I anticipated testimonials from Bible-beaters who were right with God until they found some of that Jack Derry-da in the corncrib, whereupon they commenced to fornicatin' and other forms of moral relativism. But the linked Barna report doesn't mention postmodernism; the firm's George Barna suggests such results arise because "people are left with philosophies such as 'if it feels good, do it,' 'everyone else is doing it' or 'as long as it doesn't hurt anyone else, it's permissible.'"
In other words, what scolds of an earlier, simpler time would attribute to rock 'n' roll, pornography, birth control, short skirts on the womenfolk, etc., Jacobson attributes to postmodernism -- the real root cause of sin. Let ignorant preachers flap their scriptures; for bigbrains like Jacobson, the devil is de trop, and Foucault rules in hell. (Jacobson does eventually move on from fundamentalists to Democrats, also blaming postmodernism for "the SEIU thug who bit off the guy's finger," as if political violence didn't happen before eggheads started telling everyone that language is a virus.)
This is far from the first pomo putdown seen at AT. They address other high-flown menaces, too -- in their current rotation you'll also find "Social Darwinism and Barack Obama."
It's become standard procedure for the pointier heads in the rightblogger world to lecture their readers on such obscure ivory tower terrors as The Frankfurt School, whom they portray as the godfathers of Social Security and ACORN. Andrew Breitbart's gotten deep into the act, and devotes a section of his book to it. And of course there's Alinsky, now an all-purpose rightwing swearword.
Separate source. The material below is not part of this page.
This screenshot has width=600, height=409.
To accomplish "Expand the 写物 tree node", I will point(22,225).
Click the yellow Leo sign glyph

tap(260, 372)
I can see the appeal. You don't see George F. Will doing much of this stuff; the big-time rightwingers are still shaking their fists at old-school demons like Keynes, and they rarely get schoolier than a solemn reference to Hayek or Chesterton. The new conservative intellectuals have to distinguish themselves from their mentors somehow, other than by their even greater mendacity and worse writing, and a new cast of supervillains is as good a way as any. After all, what does it matter what they call the enemy, so long as everyone knows to hate him?
UPDATE. It's late to notice, but comments are a joy, particularly the artistic ones, like BigHank53's memories of Jonathan Sokol and The Postmodern Lovers, and whetstone's evocation of Meredith Willson --
Are certain words creeping into his conversation?
Words like "gnostic"?
And "interlocutory"?
Well if so my friends,
You've got trouble...
Also Kia does a fine rundown on the real postmodern menace, i.e. posemodernists.